A survey report launched last week is expected to lay the foundations for reform to the way construction product information is provided by manufacturers and communicated to those that use it. Insights from the survey will help form recommendations for manufacturers to improve the consistency and clarity of product marketing information – a key issue highlighted in the Hackitt Review following the Grenfell Tower Fire.
The need for a comprehensive regime that ensures all construction products are properly labelled and marketed was one of many recommendations in the Hackitt Review, which made suggestions to improve building regulations and fire safety in the built environment. The survey responds directly to these recommendations.
The Construction Product Information Survey, carried out for the Construction Products Association by NBS explores how product information is presented and made available to the entire construction supply chain. It represents the views of 524 construction industry professionals who use product and performance data as part of their jobs, including manufacturers, merchants, architects, engineers, surveyors, contractors, local authorities and FM providers.
The survey reveals the current difficulties of accessing the relevant information required to assess the performance of a product and make informed decisions. Amongst its findings include a preference for the digital provision of product information as well as a desire for standardised and more complete information, including highlighting applications where the product may or may not be suitable for use.
It also makes clear that there is strong industry support for the introduction of competence levels for those specifying, installing or maintaining products and the systems they make up, as well as an industry code of conduct for manufacturers to ensure that product information has been properly verified before publication.
Commenting on the report, CPA’s interim Chief Executive, Peter Caplehorn, said:
“The importance of this survey will not be lost to those working in construction post-Grenfell. It was spearheaded by the CPA’s Marketing Integrity Group – a group of marketing professionals within the manufacturing industry – and represents a proactive and collaborative industry drive to improve the performance of construction products. I have no doubt it will prove a useful contribution as the industry embraces new regulatory reforms in the coming years.”

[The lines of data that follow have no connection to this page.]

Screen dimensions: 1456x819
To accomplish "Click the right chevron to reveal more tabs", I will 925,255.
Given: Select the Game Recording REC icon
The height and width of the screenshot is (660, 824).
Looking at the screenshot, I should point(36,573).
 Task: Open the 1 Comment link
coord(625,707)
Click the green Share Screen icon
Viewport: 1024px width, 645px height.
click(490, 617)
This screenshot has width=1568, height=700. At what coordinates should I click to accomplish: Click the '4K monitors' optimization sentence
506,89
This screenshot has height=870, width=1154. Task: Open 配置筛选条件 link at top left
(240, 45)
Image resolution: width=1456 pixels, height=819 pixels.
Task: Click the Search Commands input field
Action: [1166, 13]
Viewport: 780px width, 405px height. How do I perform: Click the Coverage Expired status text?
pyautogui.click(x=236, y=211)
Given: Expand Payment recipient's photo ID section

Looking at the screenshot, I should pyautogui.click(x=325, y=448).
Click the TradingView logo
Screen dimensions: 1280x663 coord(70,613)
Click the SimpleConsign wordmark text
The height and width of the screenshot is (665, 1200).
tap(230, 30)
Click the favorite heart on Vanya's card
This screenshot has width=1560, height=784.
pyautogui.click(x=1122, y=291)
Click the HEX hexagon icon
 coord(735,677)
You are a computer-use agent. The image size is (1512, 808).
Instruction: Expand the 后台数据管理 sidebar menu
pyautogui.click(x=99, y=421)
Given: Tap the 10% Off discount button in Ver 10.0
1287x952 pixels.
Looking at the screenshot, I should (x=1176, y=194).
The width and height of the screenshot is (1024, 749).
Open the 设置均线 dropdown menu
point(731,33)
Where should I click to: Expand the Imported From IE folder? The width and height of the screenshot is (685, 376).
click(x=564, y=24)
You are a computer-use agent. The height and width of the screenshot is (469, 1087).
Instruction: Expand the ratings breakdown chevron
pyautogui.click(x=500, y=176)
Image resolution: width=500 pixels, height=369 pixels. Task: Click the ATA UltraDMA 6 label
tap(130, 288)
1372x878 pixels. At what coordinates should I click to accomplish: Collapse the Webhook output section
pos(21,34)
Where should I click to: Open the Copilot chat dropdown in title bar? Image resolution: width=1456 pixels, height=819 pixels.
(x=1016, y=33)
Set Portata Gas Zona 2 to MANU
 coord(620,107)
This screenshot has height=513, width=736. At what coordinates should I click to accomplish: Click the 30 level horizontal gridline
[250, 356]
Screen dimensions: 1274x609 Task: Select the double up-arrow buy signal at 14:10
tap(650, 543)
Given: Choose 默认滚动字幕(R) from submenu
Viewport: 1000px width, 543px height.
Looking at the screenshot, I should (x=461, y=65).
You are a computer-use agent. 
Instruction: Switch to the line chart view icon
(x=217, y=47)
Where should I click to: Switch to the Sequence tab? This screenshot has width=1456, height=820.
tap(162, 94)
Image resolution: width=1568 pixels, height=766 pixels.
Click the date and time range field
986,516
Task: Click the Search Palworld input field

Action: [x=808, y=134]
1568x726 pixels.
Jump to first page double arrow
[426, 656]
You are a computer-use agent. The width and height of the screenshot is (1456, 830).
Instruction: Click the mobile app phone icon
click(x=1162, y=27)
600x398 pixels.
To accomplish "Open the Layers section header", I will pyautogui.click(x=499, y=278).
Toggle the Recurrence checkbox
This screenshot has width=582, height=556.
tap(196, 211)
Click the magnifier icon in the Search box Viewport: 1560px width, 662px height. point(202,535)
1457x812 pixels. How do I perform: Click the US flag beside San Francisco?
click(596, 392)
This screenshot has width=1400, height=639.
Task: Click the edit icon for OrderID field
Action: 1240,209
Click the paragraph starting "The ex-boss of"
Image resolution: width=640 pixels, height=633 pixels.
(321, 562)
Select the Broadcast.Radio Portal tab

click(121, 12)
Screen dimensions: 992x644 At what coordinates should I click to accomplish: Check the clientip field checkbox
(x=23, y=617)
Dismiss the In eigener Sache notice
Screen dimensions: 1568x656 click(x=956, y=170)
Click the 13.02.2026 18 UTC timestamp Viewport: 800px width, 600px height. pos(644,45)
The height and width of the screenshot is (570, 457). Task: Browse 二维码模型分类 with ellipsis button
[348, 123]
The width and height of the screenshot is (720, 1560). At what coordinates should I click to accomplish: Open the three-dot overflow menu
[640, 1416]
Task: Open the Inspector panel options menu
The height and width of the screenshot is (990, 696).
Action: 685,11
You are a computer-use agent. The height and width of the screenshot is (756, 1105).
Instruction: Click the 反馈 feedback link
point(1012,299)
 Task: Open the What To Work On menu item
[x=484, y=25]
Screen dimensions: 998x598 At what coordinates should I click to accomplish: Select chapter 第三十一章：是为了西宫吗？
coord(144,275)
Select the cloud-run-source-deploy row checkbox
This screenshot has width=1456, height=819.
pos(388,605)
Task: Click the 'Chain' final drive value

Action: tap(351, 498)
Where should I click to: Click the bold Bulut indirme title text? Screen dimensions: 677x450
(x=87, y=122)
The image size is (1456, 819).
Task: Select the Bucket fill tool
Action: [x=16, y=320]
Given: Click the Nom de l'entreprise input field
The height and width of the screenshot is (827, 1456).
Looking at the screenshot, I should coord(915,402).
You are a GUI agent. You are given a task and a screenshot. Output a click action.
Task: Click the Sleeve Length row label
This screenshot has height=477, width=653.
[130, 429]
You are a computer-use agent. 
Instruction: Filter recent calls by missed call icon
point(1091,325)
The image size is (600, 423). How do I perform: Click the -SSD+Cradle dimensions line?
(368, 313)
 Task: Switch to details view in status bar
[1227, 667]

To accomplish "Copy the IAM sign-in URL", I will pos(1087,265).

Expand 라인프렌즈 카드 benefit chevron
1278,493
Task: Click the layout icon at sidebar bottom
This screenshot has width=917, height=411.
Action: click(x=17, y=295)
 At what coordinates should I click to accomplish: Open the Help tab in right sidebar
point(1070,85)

Marketing Integrity Group chair, Adam Turk, from Baxi, commented:
“I am especially grateful to all those who responded to our survey and to NBS who compiled the report. I believe the result of this survey will be significant in moving our industry towards agreeing new standards which improve the availability of product information whilst also allowing firms to maintain their competitive position. It is vital that everyone in the supply chain can be confident that the information they are using to select construction products is clear, unambiguous, accurate and up to date.”